• Required work
Nothing may be dropped or added when the entries below are copied.

Stored records
[Start of section]

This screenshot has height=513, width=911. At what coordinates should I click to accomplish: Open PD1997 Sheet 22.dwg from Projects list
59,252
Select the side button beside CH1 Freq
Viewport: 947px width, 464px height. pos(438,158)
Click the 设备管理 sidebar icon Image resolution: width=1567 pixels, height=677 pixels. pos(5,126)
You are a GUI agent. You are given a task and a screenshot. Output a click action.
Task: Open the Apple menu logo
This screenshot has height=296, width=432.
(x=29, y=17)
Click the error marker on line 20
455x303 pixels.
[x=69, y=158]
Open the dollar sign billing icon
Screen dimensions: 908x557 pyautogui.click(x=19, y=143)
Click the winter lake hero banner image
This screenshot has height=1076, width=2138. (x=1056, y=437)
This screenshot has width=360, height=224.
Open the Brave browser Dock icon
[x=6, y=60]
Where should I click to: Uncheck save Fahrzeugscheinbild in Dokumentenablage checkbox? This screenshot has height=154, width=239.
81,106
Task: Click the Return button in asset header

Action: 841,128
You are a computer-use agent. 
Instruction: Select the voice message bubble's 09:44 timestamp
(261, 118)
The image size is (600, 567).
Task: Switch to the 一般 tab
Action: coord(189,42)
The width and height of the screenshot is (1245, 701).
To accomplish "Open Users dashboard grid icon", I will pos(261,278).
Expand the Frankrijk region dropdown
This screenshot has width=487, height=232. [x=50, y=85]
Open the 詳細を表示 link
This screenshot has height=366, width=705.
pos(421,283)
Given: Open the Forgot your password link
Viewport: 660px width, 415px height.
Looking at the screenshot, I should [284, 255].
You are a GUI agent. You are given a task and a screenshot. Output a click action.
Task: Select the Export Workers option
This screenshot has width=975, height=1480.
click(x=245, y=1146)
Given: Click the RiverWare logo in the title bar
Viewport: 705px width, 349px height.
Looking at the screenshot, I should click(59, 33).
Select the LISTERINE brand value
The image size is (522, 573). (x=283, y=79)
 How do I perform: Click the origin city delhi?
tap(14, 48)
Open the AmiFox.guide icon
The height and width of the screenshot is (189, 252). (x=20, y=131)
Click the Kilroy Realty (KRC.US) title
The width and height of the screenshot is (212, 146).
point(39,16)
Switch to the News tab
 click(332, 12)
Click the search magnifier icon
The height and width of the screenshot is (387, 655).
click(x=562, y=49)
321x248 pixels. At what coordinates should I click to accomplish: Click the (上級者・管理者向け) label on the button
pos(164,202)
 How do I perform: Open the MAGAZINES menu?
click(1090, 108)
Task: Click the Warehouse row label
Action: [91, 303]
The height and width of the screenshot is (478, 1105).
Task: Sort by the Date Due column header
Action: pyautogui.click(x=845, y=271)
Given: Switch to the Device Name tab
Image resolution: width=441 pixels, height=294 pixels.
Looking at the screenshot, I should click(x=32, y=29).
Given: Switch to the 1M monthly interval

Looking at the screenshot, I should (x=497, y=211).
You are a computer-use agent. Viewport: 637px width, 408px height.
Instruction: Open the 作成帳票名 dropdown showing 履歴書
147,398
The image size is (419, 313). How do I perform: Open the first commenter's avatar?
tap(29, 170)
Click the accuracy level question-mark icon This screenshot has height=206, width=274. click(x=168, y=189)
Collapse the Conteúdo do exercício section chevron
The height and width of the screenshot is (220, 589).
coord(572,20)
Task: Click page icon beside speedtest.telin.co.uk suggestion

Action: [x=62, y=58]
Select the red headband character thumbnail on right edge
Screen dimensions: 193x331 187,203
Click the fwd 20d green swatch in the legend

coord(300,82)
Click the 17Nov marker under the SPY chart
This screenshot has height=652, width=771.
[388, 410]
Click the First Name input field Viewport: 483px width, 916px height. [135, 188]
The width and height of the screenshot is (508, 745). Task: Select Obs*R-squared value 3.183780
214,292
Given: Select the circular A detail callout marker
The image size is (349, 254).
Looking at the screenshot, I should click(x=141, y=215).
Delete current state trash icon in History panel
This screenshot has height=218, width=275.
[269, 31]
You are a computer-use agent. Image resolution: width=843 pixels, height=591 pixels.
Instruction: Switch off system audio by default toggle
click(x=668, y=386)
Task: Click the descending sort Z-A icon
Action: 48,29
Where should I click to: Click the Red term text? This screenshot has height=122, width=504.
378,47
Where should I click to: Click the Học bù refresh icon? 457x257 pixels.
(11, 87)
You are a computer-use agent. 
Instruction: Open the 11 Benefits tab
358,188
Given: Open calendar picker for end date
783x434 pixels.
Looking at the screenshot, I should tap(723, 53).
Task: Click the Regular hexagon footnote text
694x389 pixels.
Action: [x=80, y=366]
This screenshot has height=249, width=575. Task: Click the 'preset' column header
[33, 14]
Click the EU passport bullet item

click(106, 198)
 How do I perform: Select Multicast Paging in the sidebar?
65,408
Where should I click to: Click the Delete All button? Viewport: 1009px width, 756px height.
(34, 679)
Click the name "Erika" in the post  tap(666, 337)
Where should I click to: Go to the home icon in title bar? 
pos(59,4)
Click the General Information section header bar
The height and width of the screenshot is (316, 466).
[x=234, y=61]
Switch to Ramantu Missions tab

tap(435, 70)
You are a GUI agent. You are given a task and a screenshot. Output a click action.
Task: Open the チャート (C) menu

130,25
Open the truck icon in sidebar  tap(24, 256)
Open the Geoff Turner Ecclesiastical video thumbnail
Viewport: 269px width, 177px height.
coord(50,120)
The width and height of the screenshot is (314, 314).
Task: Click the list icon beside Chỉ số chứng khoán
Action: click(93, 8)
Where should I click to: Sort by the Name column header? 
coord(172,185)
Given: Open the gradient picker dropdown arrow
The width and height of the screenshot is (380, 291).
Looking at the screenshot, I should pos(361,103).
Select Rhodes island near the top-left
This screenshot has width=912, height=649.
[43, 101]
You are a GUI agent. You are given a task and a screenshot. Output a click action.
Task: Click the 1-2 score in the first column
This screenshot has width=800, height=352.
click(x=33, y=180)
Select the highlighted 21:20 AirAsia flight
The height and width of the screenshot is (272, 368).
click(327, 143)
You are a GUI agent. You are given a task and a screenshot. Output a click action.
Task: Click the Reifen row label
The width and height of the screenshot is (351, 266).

[End of section]

• Exercise response
This screenshot has height=513, width=911. At what coordinates should I click to accomplish: Open PD1997 Sheet 22.dwg from Projects list
59,252
Select the side button beside CH1 Freq
Viewport: 947px width, 464px height. pos(438,158)
Click the 设备管理 sidebar icon Image resolution: width=1567 pixels, height=677 pixels. pos(5,126)
You are a GUI agent. You are given a task and a screenshot. Output a click action.
Task: Open the Apple menu logo
This screenshot has height=296, width=432.
(x=29, y=17)
Click the error marker on line 20
455x303 pixels.
[x=69, y=158]
Open the dollar sign billing icon
Screen dimensions: 908x557 pyautogui.click(x=19, y=143)
Click the winter lake hero banner image
This screenshot has height=1076, width=2138. (x=1056, y=437)
This screenshot has width=360, height=224.
Open the Brave browser Dock icon
[x=6, y=60]
Where should I click to: Uncheck save Fahrzeugscheinbild in Dokumentenablage checkbox? This screenshot has height=154, width=239.
81,106
Task: Click the Return button in asset header

Action: 841,128
You are a computer-use agent. 
Instruction: Select the voice message bubble's 09:44 timestamp
(261, 118)
The image size is (600, 567).
Task: Switch to the 一般 tab
Action: coord(189,42)
The width and height of the screenshot is (1245, 701).
To accomplish "Open Users dashboard grid icon", I will pos(261,278).
Expand the Frankrijk region dropdown
This screenshot has width=487, height=232. [x=50, y=85]
Open the 詳細を表示 link
This screenshot has height=366, width=705.
pos(421,283)
Given: Open the Forgot your password link
Viewport: 660px width, 415px height.
Looking at the screenshot, I should [284, 255].
You are a GUI agent. You are given a task and a screenshot. Output a click action.
Task: Select the Export Workers option
This screenshot has width=975, height=1480.
click(x=245, y=1146)
Given: Click the RiverWare logo in the title bar
Viewport: 705px width, 349px height.
Looking at the screenshot, I should click(59, 33).
Select the LISTERINE brand value
The image size is (522, 573). (x=283, y=79)
 How do I perform: Click the origin city delhi?
tap(14, 48)
Open the AmiFox.guide icon
The height and width of the screenshot is (189, 252). (x=20, y=131)
Click the Kilroy Realty (KRC.US) title
The width and height of the screenshot is (212, 146).
point(39,16)
Switch to the News tab
 click(332, 12)
Click the search magnifier icon
The height and width of the screenshot is (387, 655).
click(x=562, y=49)
321x248 pixels. At what coordinates should I click to accomplish: Click the (上級者・管理者向け) label on the button
pos(164,202)
 How do I perform: Open the MAGAZINES menu?
click(1090, 108)
Task: Click the Warehouse row label
Action: [91, 303]
The height and width of the screenshot is (478, 1105).
Task: Sort by the Date Due column header
Action: pyautogui.click(x=845, y=271)
Given: Switch to the Device Name tab
Image resolution: width=441 pixels, height=294 pixels.
Looking at the screenshot, I should click(x=32, y=29).
Given: Switch to the 1M monthly interval

Looking at the screenshot, I should (x=497, y=211).
You are a computer-use agent. Viewport: 637px width, 408px height.
Instruction: Open the 作成帳票名 dropdown showing 履歴書
147,398
The image size is (419, 313). How do I perform: Open the first commenter's avatar?
tap(29, 170)
Click the accuracy level question-mark icon This screenshot has height=206, width=274. click(x=168, y=189)
Collapse the Conteúdo do exercício section chevron
The height and width of the screenshot is (220, 589).
coord(572,20)
Task: Click page icon beside speedtest.telin.co.uk suggestion

Action: [x=62, y=58]
Select the red headband character thumbnail on right edge
Screen dimensions: 193x331 187,203
Click the fwd 20d green swatch in the legend

coord(300,82)
Click the 17Nov marker under the SPY chart
This screenshot has height=652, width=771.
[388, 410]
Click the First Name input field Viewport: 483px width, 916px height. [135, 188]
The width and height of the screenshot is (508, 745). Task: Select Obs*R-squared value 3.183780
214,292
Given: Select the circular A detail callout marker
The image size is (349, 254).
Looking at the screenshot, I should click(x=141, y=215).
Delete current state trash icon in History panel
This screenshot has height=218, width=275.
[269, 31]
You are a computer-use agent. Image resolution: width=843 pixels, height=591 pixels.
Instruction: Switch off system audio by default toggle
click(x=668, y=386)
Task: Click the descending sort Z-A icon
Action: 48,29
Where should I click to: Click the Red term text? This screenshot has height=122, width=504.
378,47
Where should I click to: Click the Học bù refresh icon? 457x257 pixels.
(11, 87)
You are a computer-use agent. 
Instruction: Open the 11 Benefits tab
358,188
Given: Open calendar picker for end date
783x434 pixels.
Looking at the screenshot, I should tap(723, 53).
Task: Click the Regular hexagon footnote text
694x389 pixels.
Action: [x=80, y=366]
This screenshot has height=249, width=575. Task: Click the 'preset' column header
[33, 14]
Click the EU passport bullet item

click(106, 198)
 How do I perform: Select Multicast Paging in the sidebar?
65,408
Where should I click to: Click the Delete All button? Viewport: 1009px width, 756px height.
(34, 679)
Click the name "Erika" in the post  tap(666, 337)
Where should I click to: Go to the home icon in title bar? 
pos(59,4)
Click the General Information section header bar
The height and width of the screenshot is (316, 466).
[x=234, y=61]
Switch to Ramantu Missions tab

tap(435, 70)
You are a GUI agent. You are given a task and a screenshot. Output a click action.
Task: Open the チャート (C) menu

130,25
Open the truck icon in sidebar  tap(24, 256)
Open the Geoff Turner Ecclesiastical video thumbnail
Viewport: 269px width, 177px height.
coord(50,120)
The width and height of the screenshot is (314, 314).
Task: Click the list icon beside Chỉ số chứng khoán
Action: click(93, 8)
Where should I click to: Sort by the Name column header? 
coord(172,185)
Given: Open the gradient picker dropdown arrow
The width and height of the screenshot is (380, 291).
Looking at the screenshot, I should pos(361,103).
Select Rhodes island near the top-left
This screenshot has width=912, height=649.
[43, 101]
You are a GUI agent. You are given a task and a screenshot. Output a click action.
Task: Click the 1-2 score in the first column
This screenshot has width=800, height=352.
click(x=33, y=180)
Select the highlighted 21:20 AirAsia flight
The height and width of the screenshot is (272, 368).
click(327, 143)
You are a GUI agent. You are given a task and a screenshot. Output a click action.
Task: Click the Reifen row label
The width and height of the screenshot is (351, 266).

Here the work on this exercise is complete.